TEXT PASSAGE:
[start]

FIG. 1 shows the flow diagram of the performance evaluation test equipment for a denitration catalyst. - The catalyst formed of Ag/ZSM-5 (MFI) zeolite obtained above was press-molded, pulverized, and granulated to a mesh size between 28 and 14, so as to provide a pellet catalyst. The catalyst was charged in a denitration reactor (1) formed of a stainless steel reaction tube having an inner diameter of 10.6 mm in the test equipment having flow diagram shown in
FIG. 1 . - A gas for denitration test is introduced to the upper part of the denitration reactor (1) having the denitration catalyst charged therein, and the processed gas discharged from the lower part of the denitration reactor (1) is discharged to the exterior, a part of which is subjected to gas analysis.
- The test gas introduced to the denitration reactor (1) is prepared by mixing the air and a NO/N2 gas. The gas thus mixed is introduced to an upper end of an evaporator (2). An aqueous solution of an alcohol as a reducing agent is drawn from an alcohol aqueous solution tank (4) with a metering pump (3) and fed to a part close to the upper end of the evaporator (2). In the evaporator (2), the alcohol aqueous solution is evaporated by heating with a heater and fed to the denitration reactor (1) from the lower part of the evaporator (2) along with the NO/N2 mixed gas. In the denitration reactor (1), the temperature thereof is changed to 200° C., 250° C., and 300° C. The denitration-processed gas discharged from the denitration reactor (1) after completing the process of denitration reaction is discharged to the exterior, a part of which is subjected to gas analysis.

[end]

(Records of word and element locations)

[start]

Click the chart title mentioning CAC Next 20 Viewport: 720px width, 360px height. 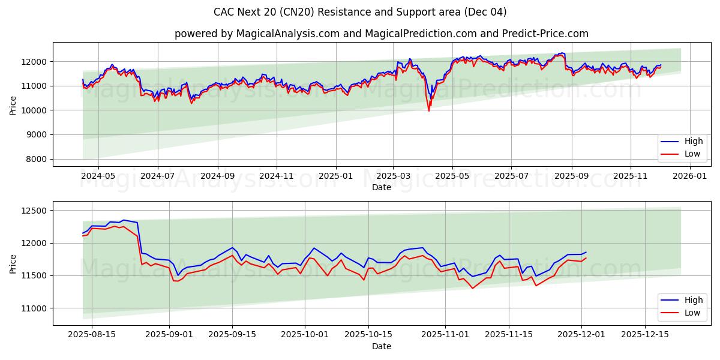pos(360,12)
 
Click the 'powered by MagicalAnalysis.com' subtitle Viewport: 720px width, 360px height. pos(381,34)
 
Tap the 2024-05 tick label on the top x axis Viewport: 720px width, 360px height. pos(98,177)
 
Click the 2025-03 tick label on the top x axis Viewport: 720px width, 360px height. pos(394,177)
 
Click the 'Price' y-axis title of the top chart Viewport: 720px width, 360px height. pos(13,105)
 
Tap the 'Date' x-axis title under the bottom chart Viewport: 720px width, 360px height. pos(381,347)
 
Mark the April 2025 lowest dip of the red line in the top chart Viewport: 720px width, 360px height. pos(428,111)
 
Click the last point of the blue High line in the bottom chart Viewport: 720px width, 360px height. pos(586,252)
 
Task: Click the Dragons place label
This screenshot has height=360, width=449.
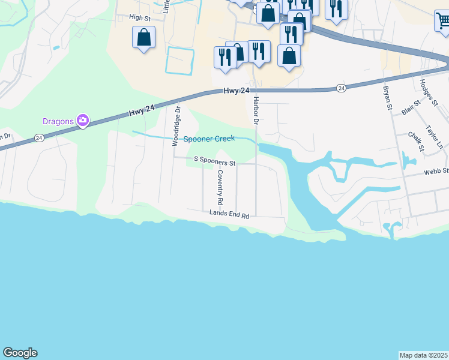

[end]

WORK TO COMPLETE:
Output the full passage on the denitration catalyst test equipment again, word for word.

RESPONSE FOR THIS EXERCISE:
FIG. 1 shows the flow diagram of the performance evaluation test equipment for a denitration catalyst. - The catalyst formed of Ag/ZSM-5 (MFI) zeolite obtained above was press-molded, pulverized, and granulated to a mesh size between 28 and 14, so as to provide a pellet catalyst. The catalyst was charged in a denitration reactor (1) formed of a stainless steel reaction tube having an inner diameter of 10.6 mm in the test equipment having flow diagram shown in
FIG. 1 . - A gas for denitration test is introduced to the upper part of the denitration reactor (1) having the denitration catalyst charged therein, and the processed gas discharged from the lower part of the denitration reactor (1) is discharged to the exterior, a part of which is subjected to gas analysis.
- The test gas introduced to the denitration reactor (1) is prepared by mixing the air and a NO/N2 gas. The gas thus mixed is introduced to an upper end of an evaporator (2). An aqueous solution of an alcohol as a reducing agent is drawn from an alcohol aqueous solution tank (4) with a metering pump (3) and fed to a part close to the upper end of the evaporator (2). In the evaporator (2), the alcohol aqueous solution is evaporated by heating with a heater and fed to the denitration reactor (1) from the lower part of the evaporator (2) along with the NO/N2 mixed gas. In the denitration reactor (1), the temperature thereof is changed to 200° C., 250° C., and 300° C. The denitration-processed gas discharged from the denitration reactor (1) after completing the process of denitration reaction is discharged to the exterior, a part of which is subjected to gas analysis.